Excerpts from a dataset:
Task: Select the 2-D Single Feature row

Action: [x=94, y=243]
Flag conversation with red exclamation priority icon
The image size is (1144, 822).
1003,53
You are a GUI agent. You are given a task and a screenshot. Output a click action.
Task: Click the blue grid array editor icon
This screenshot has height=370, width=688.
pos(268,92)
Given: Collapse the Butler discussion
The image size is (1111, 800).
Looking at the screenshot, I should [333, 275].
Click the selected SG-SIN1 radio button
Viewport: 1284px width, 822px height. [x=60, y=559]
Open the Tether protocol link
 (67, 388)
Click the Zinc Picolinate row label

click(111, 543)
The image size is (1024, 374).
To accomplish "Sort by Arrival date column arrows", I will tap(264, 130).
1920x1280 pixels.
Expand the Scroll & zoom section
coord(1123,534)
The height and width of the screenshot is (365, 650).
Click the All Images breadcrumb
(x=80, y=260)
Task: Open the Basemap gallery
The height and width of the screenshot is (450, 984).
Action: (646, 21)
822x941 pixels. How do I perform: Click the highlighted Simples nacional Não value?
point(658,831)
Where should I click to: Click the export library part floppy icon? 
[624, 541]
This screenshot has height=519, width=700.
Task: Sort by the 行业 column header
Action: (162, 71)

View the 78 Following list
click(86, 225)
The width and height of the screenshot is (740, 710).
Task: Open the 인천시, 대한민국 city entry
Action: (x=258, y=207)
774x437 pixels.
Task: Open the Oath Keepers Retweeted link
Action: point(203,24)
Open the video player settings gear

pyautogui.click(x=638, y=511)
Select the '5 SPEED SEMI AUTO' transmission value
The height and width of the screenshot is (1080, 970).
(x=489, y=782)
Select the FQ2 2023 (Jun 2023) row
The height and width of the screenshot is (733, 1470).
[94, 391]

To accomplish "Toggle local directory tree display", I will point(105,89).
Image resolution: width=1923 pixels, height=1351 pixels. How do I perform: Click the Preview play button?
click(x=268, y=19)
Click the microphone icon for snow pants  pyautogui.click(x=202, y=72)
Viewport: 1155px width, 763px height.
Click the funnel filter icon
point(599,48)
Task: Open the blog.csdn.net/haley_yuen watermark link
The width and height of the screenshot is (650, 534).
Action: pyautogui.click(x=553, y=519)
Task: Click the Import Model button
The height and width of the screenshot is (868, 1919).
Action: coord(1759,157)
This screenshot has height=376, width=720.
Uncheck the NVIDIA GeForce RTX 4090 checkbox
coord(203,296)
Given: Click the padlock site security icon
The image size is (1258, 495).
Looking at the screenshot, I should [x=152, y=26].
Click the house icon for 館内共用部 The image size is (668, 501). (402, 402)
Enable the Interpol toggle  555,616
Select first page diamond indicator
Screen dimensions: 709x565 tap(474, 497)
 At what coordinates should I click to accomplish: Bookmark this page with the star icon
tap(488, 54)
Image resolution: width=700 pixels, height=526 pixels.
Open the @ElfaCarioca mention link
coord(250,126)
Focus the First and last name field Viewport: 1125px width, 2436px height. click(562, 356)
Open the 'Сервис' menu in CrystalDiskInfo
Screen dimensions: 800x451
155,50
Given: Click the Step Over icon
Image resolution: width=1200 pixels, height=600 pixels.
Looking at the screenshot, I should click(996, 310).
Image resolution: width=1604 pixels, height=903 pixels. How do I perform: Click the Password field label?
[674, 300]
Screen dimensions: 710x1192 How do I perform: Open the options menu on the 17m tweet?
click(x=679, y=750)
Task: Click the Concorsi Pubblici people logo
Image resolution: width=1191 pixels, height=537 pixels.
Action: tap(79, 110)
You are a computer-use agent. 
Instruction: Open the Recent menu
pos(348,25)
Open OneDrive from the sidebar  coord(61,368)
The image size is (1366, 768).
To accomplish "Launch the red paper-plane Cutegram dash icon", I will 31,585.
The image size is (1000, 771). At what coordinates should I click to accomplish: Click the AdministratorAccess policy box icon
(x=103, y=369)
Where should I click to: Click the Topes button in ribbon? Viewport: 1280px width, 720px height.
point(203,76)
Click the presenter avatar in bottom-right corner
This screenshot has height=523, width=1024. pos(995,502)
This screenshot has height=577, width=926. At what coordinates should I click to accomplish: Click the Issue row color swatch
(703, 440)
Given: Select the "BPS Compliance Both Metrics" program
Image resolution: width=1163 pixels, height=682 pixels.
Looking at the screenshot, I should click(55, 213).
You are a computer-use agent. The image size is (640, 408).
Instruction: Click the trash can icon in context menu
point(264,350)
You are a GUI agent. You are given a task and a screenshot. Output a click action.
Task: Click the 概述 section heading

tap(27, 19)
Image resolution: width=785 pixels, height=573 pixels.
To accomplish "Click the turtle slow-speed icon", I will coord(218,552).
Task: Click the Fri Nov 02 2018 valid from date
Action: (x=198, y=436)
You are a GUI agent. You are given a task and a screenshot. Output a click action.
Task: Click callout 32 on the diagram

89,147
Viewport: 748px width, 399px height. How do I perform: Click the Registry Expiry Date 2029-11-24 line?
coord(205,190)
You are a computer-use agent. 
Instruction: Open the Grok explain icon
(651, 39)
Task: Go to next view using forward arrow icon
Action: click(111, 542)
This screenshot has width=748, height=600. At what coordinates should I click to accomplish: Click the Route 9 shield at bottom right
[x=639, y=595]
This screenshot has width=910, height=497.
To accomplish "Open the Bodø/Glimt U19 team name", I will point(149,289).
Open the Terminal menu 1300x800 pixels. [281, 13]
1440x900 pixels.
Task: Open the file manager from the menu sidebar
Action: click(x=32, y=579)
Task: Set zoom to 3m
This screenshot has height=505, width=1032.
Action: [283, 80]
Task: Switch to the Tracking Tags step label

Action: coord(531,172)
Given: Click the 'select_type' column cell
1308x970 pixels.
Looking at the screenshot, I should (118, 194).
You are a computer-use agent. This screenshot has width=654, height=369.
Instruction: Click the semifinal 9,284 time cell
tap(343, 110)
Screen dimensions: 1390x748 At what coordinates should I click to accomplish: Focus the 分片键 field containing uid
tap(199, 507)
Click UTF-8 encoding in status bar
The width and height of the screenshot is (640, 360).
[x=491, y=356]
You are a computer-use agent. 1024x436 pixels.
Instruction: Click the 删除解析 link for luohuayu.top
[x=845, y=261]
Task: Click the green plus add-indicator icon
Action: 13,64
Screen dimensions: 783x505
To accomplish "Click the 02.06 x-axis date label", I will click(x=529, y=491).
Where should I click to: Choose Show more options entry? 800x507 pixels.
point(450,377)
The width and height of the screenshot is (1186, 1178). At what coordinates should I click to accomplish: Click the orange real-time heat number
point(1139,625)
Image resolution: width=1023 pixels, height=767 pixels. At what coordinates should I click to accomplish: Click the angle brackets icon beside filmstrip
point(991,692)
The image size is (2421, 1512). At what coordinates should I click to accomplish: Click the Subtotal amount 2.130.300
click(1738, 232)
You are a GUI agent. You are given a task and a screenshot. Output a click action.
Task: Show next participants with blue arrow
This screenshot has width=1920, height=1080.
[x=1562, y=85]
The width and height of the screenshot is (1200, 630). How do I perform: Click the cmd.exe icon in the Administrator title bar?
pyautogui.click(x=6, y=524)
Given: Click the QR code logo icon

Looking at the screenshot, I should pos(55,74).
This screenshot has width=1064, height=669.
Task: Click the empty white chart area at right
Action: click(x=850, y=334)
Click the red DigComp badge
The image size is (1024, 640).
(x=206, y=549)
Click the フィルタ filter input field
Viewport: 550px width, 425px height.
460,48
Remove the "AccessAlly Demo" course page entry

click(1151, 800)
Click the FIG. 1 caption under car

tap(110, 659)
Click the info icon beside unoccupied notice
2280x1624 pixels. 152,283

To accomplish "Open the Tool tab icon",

#### [Problem description]
Each entry above is to be set down again in exactly the same words.

#### [Completed exercise]
Task: Select the 2-D Single Feature row

Action: [x=94, y=243]
Flag conversation with red exclamation priority icon
The image size is (1144, 822).
1003,53
You are a GUI agent. You are given a task and a screenshot. Output a click action.
Task: Click the blue grid array editor icon
This screenshot has height=370, width=688.
pos(268,92)
Given: Collapse the Butler discussion
The image size is (1111, 800).
Looking at the screenshot, I should [333, 275].
Click the selected SG-SIN1 radio button
Viewport: 1284px width, 822px height. [x=60, y=559]
Open the Tether protocol link
 (67, 388)
Click the Zinc Picolinate row label

click(111, 543)
The image size is (1024, 374).
To accomplish "Sort by Arrival date column arrows", I will tap(264, 130).
1920x1280 pixels.
Expand the Scroll & zoom section
coord(1123,534)
The height and width of the screenshot is (365, 650).
Click the All Images breadcrumb
(x=80, y=260)
Task: Open the Basemap gallery
The height and width of the screenshot is (450, 984).
Action: (646, 21)
822x941 pixels. How do I perform: Click the highlighted Simples nacional Não value?
point(658,831)
Where should I click to: Click the export library part floppy icon? 
[624, 541]
This screenshot has height=519, width=700.
Task: Sort by the 行业 column header
Action: (162, 71)

View the 78 Following list
click(86, 225)
The width and height of the screenshot is (740, 710).
Task: Open the 인천시, 대한민국 city entry
Action: (x=258, y=207)
774x437 pixels.
Task: Open the Oath Keepers Retweeted link
Action: point(203,24)
Open the video player settings gear

pyautogui.click(x=638, y=511)
Select the '5 SPEED SEMI AUTO' transmission value
The height and width of the screenshot is (1080, 970).
(x=489, y=782)
Select the FQ2 2023 (Jun 2023) row
The height and width of the screenshot is (733, 1470).
[94, 391]

To accomplish "Toggle local directory tree display", I will point(105,89).
Image resolution: width=1923 pixels, height=1351 pixels. How do I perform: Click the Preview play button?
click(x=268, y=19)
Click the microphone icon for snow pants  pyautogui.click(x=202, y=72)
Viewport: 1155px width, 763px height.
Click the funnel filter icon
point(599,48)
Task: Open the blog.csdn.net/haley_yuen watermark link
The width and height of the screenshot is (650, 534).
Action: pyautogui.click(x=553, y=519)
Task: Click the Import Model button
The height and width of the screenshot is (868, 1919).
Action: coord(1759,157)
This screenshot has height=376, width=720.
Uncheck the NVIDIA GeForce RTX 4090 checkbox
coord(203,296)
Given: Click the padlock site security icon
The image size is (1258, 495).
Looking at the screenshot, I should [x=152, y=26].
Click the house icon for 館内共用部 The image size is (668, 501). (402, 402)
Enable the Interpol toggle  555,616
Select first page diamond indicator
Screen dimensions: 709x565 tap(474, 497)
 At what coordinates should I click to accomplish: Bookmark this page with the star icon
tap(488, 54)
Image resolution: width=700 pixels, height=526 pixels.
Open the @ElfaCarioca mention link
coord(250,126)
Focus the First and last name field Viewport: 1125px width, 2436px height. click(562, 356)
Open the 'Сервис' menu in CrystalDiskInfo
Screen dimensions: 800x451
155,50
Given: Click the Step Over icon
Image resolution: width=1200 pixels, height=600 pixels.
Looking at the screenshot, I should click(996, 310).
Image resolution: width=1604 pixels, height=903 pixels. How do I perform: Click the Password field label?
[674, 300]
Screen dimensions: 710x1192 How do I perform: Open the options menu on the 17m tweet?
click(x=679, y=750)
Task: Click the Concorsi Pubblici people logo
Image resolution: width=1191 pixels, height=537 pixels.
Action: tap(79, 110)
You are a computer-use agent. 
Instruction: Open the Recent menu
pos(348,25)
Open OneDrive from the sidebar  coord(61,368)
The image size is (1366, 768).
To accomplish "Launch the red paper-plane Cutegram dash icon", I will 31,585.
The image size is (1000, 771). At what coordinates should I click to accomplish: Click the AdministratorAccess policy box icon
(x=103, y=369)
Where should I click to: Click the Topes button in ribbon? Viewport: 1280px width, 720px height.
point(203,76)
Click the presenter avatar in bottom-right corner
This screenshot has height=523, width=1024. pos(995,502)
This screenshot has height=577, width=926. At what coordinates should I click to accomplish: Click the Issue row color swatch
(703, 440)
Given: Select the "BPS Compliance Both Metrics" program
Image resolution: width=1163 pixels, height=682 pixels.
Looking at the screenshot, I should click(55, 213).
You are a computer-use agent. The image size is (640, 408).
Instruction: Click the trash can icon in context menu
point(264,350)
You are a GUI agent. You are given a task and a screenshot. Output a click action.
Task: Click the 概述 section heading

tap(27, 19)
Image resolution: width=785 pixels, height=573 pixels.
To accomplish "Click the turtle slow-speed icon", I will coord(218,552).
Task: Click the Fri Nov 02 2018 valid from date
Action: (x=198, y=436)
You are a GUI agent. You are given a task and a screenshot. Output a click action.
Task: Click callout 32 on the diagram

89,147
Viewport: 748px width, 399px height. How do I perform: Click the Registry Expiry Date 2029-11-24 line?
coord(205,190)
You are a computer-use agent. 
Instruction: Open the Grok explain icon
(651, 39)
Task: Go to next view using forward arrow icon
Action: click(111, 542)
This screenshot has width=748, height=600. At what coordinates should I click to accomplish: Click the Route 9 shield at bottom right
[x=639, y=595]
This screenshot has width=910, height=497.
To accomplish "Open the Bodø/Glimt U19 team name", I will point(149,289).
Open the Terminal menu 1300x800 pixels. [281, 13]
1440x900 pixels.
Task: Open the file manager from the menu sidebar
Action: click(x=32, y=579)
Task: Set zoom to 3m
This screenshot has height=505, width=1032.
Action: [283, 80]
Task: Switch to the Tracking Tags step label

Action: coord(531,172)
Given: Click the 'select_type' column cell
1308x970 pixels.
Looking at the screenshot, I should (118, 194).
You are a computer-use agent. This screenshot has width=654, height=369.
Instruction: Click the semifinal 9,284 time cell
tap(343, 110)
Screen dimensions: 1390x748 At what coordinates should I click to accomplish: Focus the 分片键 field containing uid
tap(199, 507)
Click UTF-8 encoding in status bar
The width and height of the screenshot is (640, 360).
[x=491, y=356]
You are a computer-use agent. 1024x436 pixels.
Instruction: Click the 删除解析 link for luohuayu.top
[x=845, y=261]
Task: Click the green plus add-indicator icon
Action: 13,64
Screen dimensions: 783x505
To accomplish "Click the 02.06 x-axis date label", I will click(x=529, y=491).
Where should I click to: Choose Show more options entry? 800x507 pixels.
point(450,377)
The width and height of the screenshot is (1186, 1178). At what coordinates should I click to accomplish: Click the orange real-time heat number
point(1139,625)
Image resolution: width=1023 pixels, height=767 pixels. At what coordinates should I click to accomplish: Click the angle brackets icon beside filmstrip
point(991,692)
The image size is (2421, 1512). At what coordinates should I click to accomplish: Click the Subtotal amount 2.130.300
click(1738, 232)
You are a GUI agent. You are given a task and a screenshot. Output a click action.
Task: Show next participants with blue arrow
This screenshot has width=1920, height=1080.
[x=1562, y=85]
The width and height of the screenshot is (1200, 630). How do I perform: Click the cmd.exe icon in the Administrator title bar?
pyautogui.click(x=6, y=524)
Given: Click the QR code logo icon

Looking at the screenshot, I should pos(55,74).
This screenshot has width=1064, height=669.
Task: Click the empty white chart area at right
Action: click(x=850, y=334)
Click the red DigComp badge
The image size is (1024, 640).
(x=206, y=549)
Click the フィルタ filter input field
Viewport: 550px width, 425px height.
460,48
Remove the "AccessAlly Demo" course page entry

click(1151, 800)
Click the FIG. 1 caption under car

tap(110, 659)
Click the info icon beside unoccupied notice
2280x1624 pixels. 152,283

To accomplish "Open the Tool tab icon",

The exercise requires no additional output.